SAEM
Stochastic Approximation Expectation-Maximization (SAEM) is an alternative estimation method that uses MCMC sampling for random effects instead of MAP optimization. It is more robust to local minima and can handle complex random effect structures.
Algorithm Overview
SAEM replaces the deterministic inner loop of FOCE with stochastic sampling, following the Monolix convention with a two-phase step-size schedule.
References
- Delyon, Lavielle, Moulines (1999). Convergence of a stochastic approximation version of the EM algorithm. Annals of Statistics, 94--128.
- Kuhn & Lavielle (2004). Coupling a stochastic approximation version of EM with an MCMC procedure. ESAIM: Probability and Statistics 8:115--131.
Two-Phase Schedule
Phase 1: Exploration (iterations 1 to K1)
Step size \( \gamma_k = 1 \). The algorithm explores the parameter space rapidly, with the sufficient statistics being fully replaced each iteration. This allows fast movement toward the basin of the MLE.
Default: 150 iterations.
Phase 2: Convergence (iterations K1+1 to K1+K2)
Step size \( \gamma_k = 1/(k - K_1) \). The algorithm performs a decreasing-weight average, which guarantees almost-sure convergence to the MLE under regularity conditions.
Default: 250 iterations.
Per-Iteration Steps
Each SAEM iteration consists of:
1. E-Step: Metropolis-Hastings Sampling
For each subject, run n_mh_steps Metropolis-Hastings iterations to sample from the conditional distribution of random effects:
\[ p(\eta_i | y_i, \theta, \Omega, \sigma) \]
Proposal: \( \eta_{\text{prop}} = \eta_{\text{current}} + \delta_i \cdot L \cdot z \), where \( z \sim N(0, I) \) and \( L = \text{chol}(\Omega) \).
Acceptance: Accept with probability \( \min(1, \exp(\text{NLL}{\text{current}} - \text{NLL}{\text{prop}})) \).
The MH sampling is parallelized across subjects using Rayon.
2. Stochastic Approximation Update
Update the sufficient statistic for \( \Omega \):
\[ S_2 \leftarrow (1 - \gamma_k) \cdot S_2 + \gamma_k \cdot \frac{1}{N} \sum_{i=1}^{N} \eta_i \eta_i^T \]
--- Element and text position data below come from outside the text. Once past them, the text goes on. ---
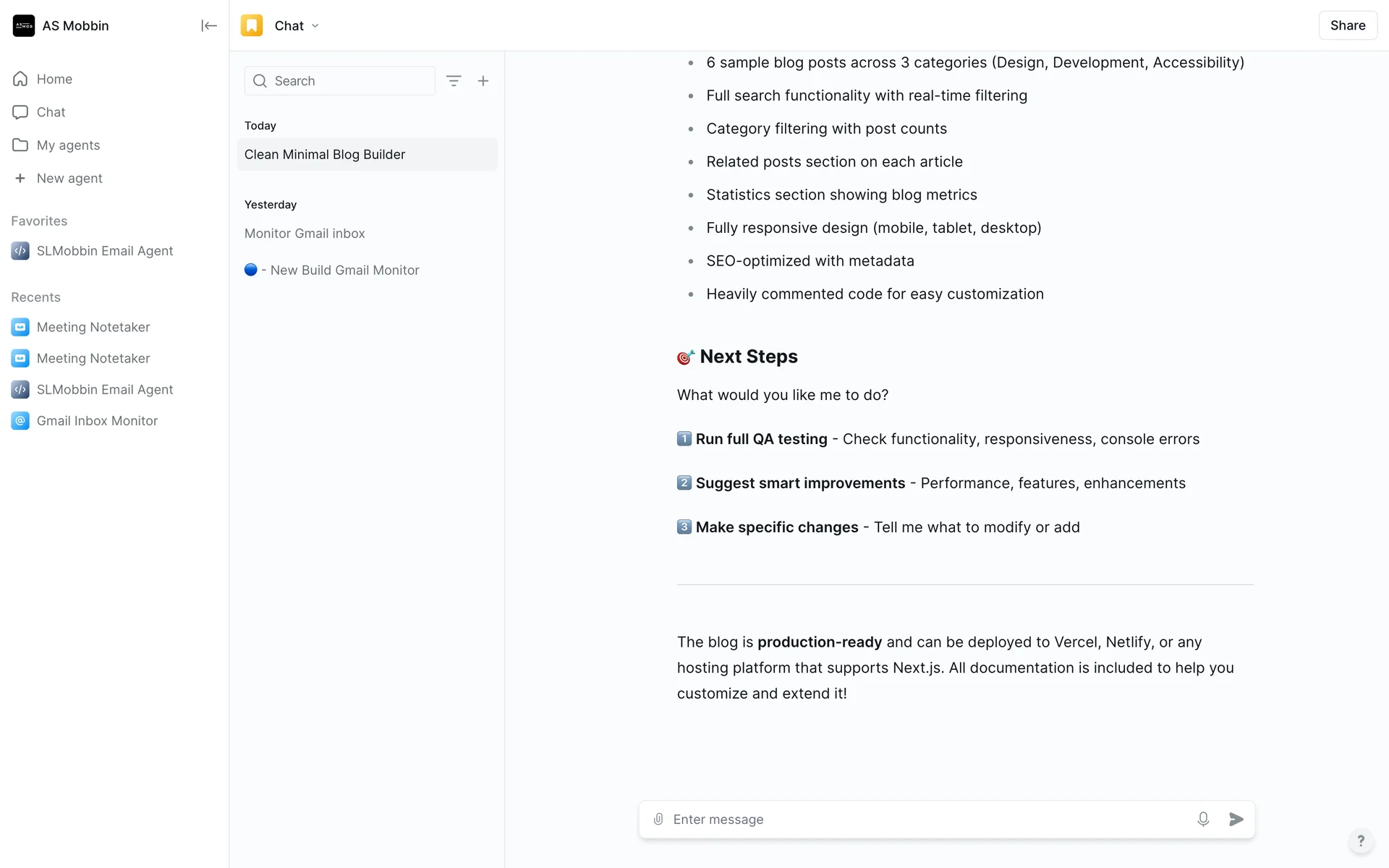Open New Build Gmail Monitor chat
Viewport: 1389px width, 868px height.
point(344,270)
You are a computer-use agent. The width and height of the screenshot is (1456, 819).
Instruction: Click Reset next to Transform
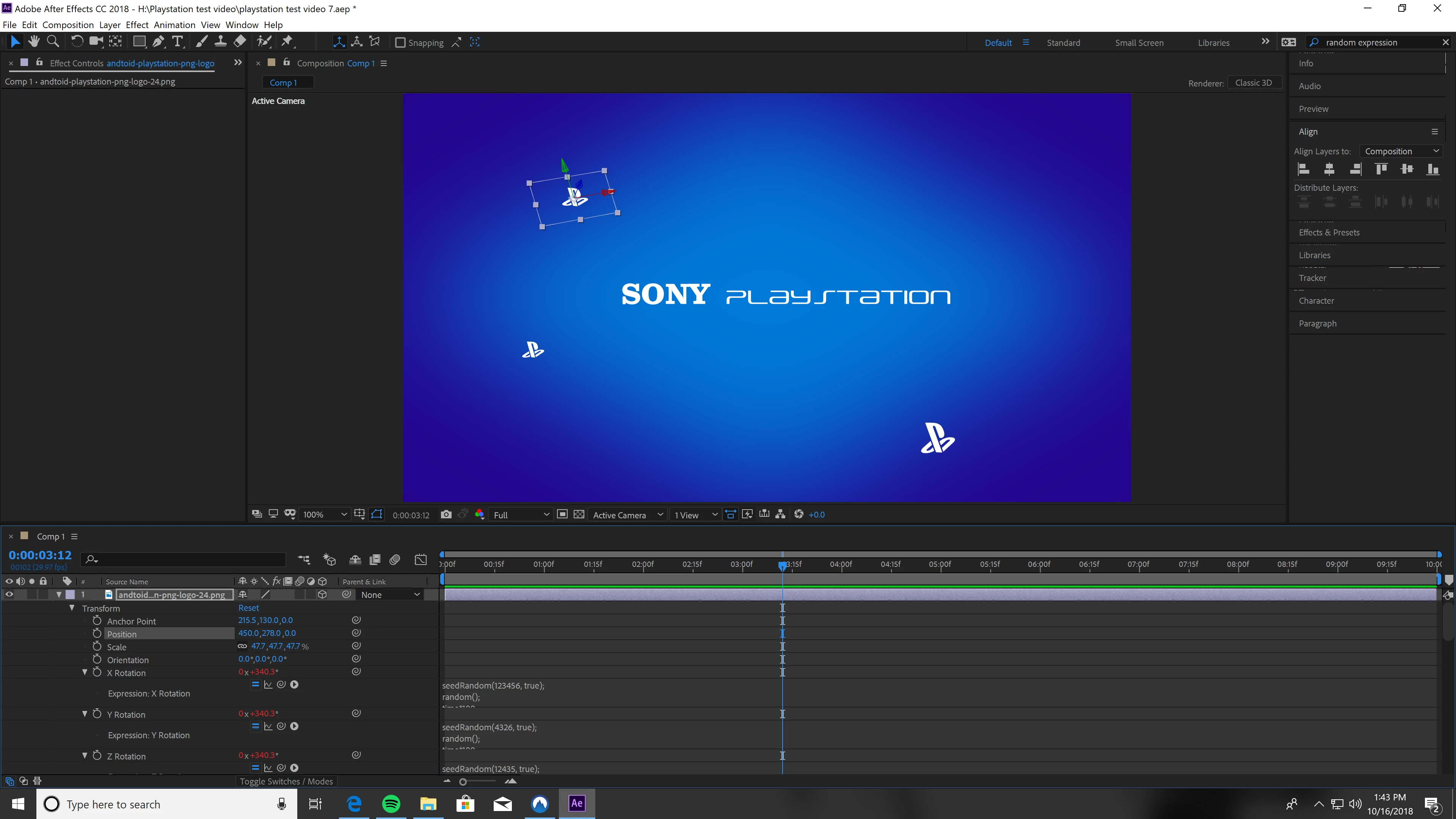(x=248, y=608)
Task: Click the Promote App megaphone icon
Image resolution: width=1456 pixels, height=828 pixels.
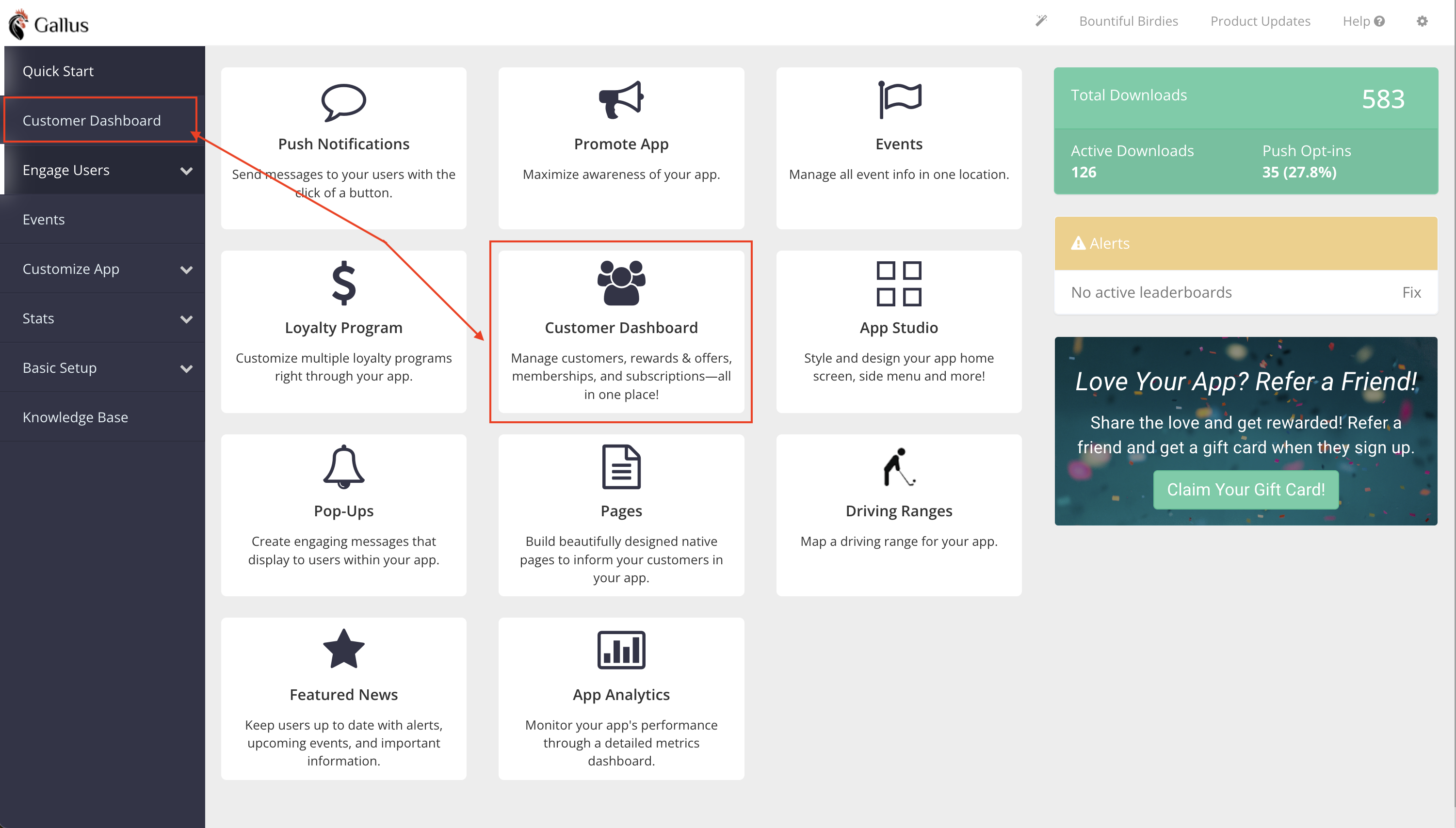Action: click(x=621, y=100)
3. M-Step for Omega (Closed Form)
\[ \Omega_k = S_2 \]
4. M-Step for Theta and Sigma (Optimization)
Minimize the conditional observation negative log-likelihood with ETAs held fixed:
\[ \sum_{i=1}^{N} \sum_{j=1}^{n_i} \left[ \frac{1}{2} \log V_{ij} + \frac{1}{2} \frac{(y_{ij} - f_{ij})^2}{V_{ij}} \right] \]
This is optimized over \( \theta \) and \( \sigma \) in log-space using NLopt SLSQP with finite-difference gradients.
5. Adaptive MH Step Sizes
Every adapt_interval iterations, the per-subject step sizes \( \delta_i \) are adjusted:
- If acceptance rate > 40%: increase \( \delta_i \) by 10% (up to 5.0)
- If acceptance rate < 40%: decrease \( \delta_i \) by 10% (down to 0.01)
This targets an acceptance rate around 40%, balancing exploration and mixing.
Post-SAEM Finalization
After the SAEM iterations complete:
- EBE Refinement: Run the standard FOCE inner loop (BFGS optimization) warm-started from the SAEM ETAs to obtain final empirical Bayes estimates
- FOCE OFV: Compute the objective function using the FOCE/Laplace approximation, so AIC and BIC are directly comparable with FOCE results
- Covariance Step: Optionally compute standard errors via finite-difference Hessian (same method as FOCE)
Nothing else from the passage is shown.